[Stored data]
----

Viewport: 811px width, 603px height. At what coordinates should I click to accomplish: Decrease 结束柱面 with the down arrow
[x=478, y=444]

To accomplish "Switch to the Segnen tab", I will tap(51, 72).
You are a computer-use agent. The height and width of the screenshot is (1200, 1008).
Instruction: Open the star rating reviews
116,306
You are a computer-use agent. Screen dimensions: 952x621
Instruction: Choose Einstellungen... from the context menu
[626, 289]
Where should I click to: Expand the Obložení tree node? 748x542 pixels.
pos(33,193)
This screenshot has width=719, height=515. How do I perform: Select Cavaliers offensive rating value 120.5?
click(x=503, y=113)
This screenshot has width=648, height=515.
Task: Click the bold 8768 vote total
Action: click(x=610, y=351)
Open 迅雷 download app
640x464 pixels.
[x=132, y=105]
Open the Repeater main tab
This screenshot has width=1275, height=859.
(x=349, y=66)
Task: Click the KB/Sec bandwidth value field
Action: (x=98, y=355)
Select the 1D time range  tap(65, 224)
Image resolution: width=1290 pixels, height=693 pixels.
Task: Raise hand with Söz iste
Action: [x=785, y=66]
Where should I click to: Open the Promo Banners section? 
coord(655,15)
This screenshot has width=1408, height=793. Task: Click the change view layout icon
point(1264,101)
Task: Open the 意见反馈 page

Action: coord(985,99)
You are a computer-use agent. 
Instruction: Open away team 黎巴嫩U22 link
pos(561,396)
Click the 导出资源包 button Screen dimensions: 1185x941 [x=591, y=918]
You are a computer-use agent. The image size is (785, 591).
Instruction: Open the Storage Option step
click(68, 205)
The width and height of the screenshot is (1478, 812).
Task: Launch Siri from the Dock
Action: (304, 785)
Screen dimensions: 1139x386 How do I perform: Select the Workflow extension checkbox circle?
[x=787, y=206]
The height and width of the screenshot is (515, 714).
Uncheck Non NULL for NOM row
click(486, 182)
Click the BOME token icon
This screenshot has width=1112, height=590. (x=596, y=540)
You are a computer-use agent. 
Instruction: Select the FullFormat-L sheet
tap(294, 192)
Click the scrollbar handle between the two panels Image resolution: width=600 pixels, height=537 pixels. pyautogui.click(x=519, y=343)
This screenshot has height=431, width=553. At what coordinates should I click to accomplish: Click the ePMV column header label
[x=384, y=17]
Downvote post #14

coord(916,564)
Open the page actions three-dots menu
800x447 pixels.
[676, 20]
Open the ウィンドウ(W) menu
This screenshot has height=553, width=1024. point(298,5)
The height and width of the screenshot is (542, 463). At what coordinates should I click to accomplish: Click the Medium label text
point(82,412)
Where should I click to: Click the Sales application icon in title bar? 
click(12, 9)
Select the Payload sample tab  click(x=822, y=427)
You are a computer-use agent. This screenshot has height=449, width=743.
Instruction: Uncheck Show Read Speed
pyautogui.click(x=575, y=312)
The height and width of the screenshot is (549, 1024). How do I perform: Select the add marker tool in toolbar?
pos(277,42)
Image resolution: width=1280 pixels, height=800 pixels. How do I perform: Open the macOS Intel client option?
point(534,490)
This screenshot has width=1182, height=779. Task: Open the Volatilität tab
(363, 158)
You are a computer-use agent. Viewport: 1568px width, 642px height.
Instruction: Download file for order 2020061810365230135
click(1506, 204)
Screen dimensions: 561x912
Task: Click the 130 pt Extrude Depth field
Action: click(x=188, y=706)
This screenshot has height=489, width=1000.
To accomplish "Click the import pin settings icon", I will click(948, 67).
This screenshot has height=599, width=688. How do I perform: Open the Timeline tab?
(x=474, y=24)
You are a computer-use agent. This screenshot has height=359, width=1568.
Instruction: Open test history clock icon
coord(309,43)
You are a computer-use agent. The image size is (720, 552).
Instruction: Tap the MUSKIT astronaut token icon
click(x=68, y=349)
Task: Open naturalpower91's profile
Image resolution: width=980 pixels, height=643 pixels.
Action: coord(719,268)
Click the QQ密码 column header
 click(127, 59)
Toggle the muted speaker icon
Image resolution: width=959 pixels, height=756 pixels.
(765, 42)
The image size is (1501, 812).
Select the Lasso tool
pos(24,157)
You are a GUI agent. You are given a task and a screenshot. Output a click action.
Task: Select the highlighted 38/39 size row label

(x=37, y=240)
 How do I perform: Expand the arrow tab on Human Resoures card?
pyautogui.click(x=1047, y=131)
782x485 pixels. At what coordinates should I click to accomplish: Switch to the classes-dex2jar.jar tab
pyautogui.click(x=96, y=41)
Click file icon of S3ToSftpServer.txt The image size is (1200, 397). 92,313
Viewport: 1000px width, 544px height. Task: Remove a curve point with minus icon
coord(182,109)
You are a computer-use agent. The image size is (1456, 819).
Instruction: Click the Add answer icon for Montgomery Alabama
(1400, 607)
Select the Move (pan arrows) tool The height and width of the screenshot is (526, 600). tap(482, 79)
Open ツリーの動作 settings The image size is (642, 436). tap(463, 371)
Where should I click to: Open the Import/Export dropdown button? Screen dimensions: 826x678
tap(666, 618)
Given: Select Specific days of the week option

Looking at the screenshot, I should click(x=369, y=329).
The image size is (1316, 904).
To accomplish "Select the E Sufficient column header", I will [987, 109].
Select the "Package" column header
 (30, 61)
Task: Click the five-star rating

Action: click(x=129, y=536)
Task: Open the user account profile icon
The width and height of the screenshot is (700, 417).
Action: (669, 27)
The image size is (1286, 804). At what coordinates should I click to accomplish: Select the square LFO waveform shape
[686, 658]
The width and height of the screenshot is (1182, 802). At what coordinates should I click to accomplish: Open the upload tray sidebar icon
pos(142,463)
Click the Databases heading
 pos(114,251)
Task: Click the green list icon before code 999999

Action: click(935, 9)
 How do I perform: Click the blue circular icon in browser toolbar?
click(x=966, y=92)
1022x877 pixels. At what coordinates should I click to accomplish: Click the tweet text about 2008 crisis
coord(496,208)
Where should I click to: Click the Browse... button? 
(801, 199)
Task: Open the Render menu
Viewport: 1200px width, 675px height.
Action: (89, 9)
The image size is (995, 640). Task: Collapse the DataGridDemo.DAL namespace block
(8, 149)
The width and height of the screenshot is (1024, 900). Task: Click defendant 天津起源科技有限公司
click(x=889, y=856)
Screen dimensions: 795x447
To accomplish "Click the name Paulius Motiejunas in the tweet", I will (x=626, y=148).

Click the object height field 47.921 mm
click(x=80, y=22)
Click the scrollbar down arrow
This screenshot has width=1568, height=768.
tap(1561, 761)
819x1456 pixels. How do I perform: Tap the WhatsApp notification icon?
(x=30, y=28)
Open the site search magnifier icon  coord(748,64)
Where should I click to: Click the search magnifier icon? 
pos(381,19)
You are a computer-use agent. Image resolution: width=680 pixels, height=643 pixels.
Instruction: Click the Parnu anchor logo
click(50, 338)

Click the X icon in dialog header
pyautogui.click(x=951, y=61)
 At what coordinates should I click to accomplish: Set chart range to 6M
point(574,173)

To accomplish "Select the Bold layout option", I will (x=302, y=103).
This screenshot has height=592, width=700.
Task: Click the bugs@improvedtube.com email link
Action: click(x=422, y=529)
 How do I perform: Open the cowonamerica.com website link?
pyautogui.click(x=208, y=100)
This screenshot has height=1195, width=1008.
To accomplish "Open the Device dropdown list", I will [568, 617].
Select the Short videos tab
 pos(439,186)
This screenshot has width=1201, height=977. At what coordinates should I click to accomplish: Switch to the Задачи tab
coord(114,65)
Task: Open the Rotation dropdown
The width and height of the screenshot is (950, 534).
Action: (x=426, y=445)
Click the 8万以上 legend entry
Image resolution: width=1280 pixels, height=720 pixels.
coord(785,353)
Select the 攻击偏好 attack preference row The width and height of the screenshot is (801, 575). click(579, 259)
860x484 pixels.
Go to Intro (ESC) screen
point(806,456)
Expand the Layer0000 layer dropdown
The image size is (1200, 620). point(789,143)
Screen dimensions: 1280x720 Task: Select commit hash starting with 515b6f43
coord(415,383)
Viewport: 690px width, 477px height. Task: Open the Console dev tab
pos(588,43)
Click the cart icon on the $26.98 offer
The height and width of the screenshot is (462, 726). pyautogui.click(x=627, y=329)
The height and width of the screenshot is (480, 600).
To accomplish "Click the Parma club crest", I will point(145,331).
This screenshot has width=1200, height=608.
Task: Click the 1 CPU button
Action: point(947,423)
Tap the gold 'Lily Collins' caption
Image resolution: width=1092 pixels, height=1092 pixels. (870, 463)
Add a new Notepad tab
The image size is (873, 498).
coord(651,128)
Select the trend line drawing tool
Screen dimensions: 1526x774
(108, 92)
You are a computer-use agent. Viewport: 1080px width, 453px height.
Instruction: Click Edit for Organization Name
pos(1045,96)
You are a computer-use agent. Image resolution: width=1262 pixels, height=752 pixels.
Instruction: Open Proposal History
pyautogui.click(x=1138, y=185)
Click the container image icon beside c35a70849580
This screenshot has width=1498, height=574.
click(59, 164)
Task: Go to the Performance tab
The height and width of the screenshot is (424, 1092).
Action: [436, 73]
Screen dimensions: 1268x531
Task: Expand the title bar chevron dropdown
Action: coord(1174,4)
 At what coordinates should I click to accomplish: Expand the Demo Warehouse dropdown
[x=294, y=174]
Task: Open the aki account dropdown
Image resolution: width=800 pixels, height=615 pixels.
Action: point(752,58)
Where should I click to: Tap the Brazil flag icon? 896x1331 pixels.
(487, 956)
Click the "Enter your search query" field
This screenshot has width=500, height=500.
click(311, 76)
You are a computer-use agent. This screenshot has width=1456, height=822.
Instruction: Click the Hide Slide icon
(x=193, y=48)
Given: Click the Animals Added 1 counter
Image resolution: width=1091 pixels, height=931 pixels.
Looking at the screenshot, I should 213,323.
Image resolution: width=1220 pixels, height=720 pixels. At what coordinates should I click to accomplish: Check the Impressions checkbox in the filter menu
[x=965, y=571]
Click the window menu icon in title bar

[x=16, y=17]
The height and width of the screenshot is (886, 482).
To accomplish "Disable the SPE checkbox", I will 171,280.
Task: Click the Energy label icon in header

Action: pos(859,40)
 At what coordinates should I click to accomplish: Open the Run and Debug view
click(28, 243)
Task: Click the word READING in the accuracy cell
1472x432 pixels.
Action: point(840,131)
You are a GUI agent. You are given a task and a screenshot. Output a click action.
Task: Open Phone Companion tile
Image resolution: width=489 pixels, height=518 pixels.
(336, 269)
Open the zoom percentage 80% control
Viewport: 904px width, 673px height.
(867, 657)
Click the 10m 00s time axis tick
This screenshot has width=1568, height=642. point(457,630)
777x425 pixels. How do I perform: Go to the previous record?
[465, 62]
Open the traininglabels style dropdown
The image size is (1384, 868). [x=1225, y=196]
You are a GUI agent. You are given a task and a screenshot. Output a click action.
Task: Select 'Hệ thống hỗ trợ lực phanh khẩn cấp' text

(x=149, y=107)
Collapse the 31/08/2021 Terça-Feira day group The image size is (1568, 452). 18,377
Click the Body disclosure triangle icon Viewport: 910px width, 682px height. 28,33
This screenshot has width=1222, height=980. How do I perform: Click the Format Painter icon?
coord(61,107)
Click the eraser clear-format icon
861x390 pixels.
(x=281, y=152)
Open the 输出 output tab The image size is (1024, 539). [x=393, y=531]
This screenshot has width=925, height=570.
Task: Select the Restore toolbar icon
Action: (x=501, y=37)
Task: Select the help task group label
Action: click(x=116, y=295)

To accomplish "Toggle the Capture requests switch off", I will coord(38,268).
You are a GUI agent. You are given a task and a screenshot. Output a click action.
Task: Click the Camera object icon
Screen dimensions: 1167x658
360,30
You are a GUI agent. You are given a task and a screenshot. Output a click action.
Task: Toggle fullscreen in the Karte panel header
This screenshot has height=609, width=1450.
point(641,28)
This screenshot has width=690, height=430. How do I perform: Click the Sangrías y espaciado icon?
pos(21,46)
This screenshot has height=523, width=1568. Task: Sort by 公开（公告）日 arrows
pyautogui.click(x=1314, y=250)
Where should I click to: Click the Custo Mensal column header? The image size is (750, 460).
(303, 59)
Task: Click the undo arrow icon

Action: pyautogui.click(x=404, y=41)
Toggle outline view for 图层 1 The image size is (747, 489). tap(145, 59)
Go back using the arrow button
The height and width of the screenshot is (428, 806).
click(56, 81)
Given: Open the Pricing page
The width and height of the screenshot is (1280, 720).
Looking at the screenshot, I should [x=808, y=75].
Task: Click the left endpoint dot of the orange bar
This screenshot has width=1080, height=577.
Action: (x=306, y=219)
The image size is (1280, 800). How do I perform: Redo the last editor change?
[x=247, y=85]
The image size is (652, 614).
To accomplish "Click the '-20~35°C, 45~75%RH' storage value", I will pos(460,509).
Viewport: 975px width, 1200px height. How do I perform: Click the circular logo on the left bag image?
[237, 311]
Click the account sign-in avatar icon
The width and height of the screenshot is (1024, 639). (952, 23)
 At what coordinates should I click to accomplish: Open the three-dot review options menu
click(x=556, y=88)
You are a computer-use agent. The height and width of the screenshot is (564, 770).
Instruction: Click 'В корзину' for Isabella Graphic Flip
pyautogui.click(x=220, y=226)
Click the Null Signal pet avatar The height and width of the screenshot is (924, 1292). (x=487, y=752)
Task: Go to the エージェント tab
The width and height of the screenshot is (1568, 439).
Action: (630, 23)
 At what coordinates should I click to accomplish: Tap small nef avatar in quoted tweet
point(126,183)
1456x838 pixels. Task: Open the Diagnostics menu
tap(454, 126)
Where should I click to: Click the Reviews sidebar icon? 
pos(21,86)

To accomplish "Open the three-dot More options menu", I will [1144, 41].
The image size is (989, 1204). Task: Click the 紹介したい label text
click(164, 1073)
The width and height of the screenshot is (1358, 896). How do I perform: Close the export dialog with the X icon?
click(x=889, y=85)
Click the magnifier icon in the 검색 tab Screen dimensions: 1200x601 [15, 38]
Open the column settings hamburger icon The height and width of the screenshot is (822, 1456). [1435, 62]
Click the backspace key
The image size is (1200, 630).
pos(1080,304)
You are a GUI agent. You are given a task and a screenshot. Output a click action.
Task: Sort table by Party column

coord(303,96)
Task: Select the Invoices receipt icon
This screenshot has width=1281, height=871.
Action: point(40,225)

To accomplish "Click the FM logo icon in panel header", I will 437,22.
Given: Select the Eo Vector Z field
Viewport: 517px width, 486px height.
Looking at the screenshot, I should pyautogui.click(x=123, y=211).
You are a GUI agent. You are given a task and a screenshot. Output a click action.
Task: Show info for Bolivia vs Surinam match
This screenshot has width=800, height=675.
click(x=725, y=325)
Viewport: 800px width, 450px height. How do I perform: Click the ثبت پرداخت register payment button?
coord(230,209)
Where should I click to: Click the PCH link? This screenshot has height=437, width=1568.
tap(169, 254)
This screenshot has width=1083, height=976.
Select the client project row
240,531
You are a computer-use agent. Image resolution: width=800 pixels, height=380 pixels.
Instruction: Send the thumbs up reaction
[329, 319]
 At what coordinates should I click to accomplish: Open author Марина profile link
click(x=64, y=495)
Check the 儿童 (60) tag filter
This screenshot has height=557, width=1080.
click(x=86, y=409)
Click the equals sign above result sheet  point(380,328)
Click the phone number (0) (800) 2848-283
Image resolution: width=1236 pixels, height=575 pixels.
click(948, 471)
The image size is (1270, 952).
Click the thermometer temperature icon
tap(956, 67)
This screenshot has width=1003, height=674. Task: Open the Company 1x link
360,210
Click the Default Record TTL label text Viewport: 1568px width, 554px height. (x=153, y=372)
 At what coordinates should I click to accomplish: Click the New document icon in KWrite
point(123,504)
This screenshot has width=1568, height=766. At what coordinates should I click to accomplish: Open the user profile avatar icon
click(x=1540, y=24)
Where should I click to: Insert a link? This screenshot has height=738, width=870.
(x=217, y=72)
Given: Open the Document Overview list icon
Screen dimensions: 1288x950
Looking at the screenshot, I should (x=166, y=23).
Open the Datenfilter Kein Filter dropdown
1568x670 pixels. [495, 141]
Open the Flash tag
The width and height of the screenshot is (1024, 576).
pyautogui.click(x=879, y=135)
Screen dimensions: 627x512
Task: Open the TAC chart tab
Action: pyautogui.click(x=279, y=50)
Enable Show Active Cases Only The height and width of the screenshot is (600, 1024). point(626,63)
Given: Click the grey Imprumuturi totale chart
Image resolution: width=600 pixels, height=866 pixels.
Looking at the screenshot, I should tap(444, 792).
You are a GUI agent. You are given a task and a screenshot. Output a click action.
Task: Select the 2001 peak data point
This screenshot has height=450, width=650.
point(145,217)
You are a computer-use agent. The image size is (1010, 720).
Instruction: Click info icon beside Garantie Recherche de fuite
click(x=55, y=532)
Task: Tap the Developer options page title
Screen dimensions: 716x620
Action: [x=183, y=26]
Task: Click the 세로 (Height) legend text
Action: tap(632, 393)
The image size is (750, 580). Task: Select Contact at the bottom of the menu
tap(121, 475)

----

PROBLEM TO WORK ON
Each line above that has the word "scrollbar" must be copied.

RESPONSE
Click the scrollbar handle between the two panels Image resolution: width=600 pixels, height=537 pixels. pyautogui.click(x=519, y=343)
Click the scrollbar down arrow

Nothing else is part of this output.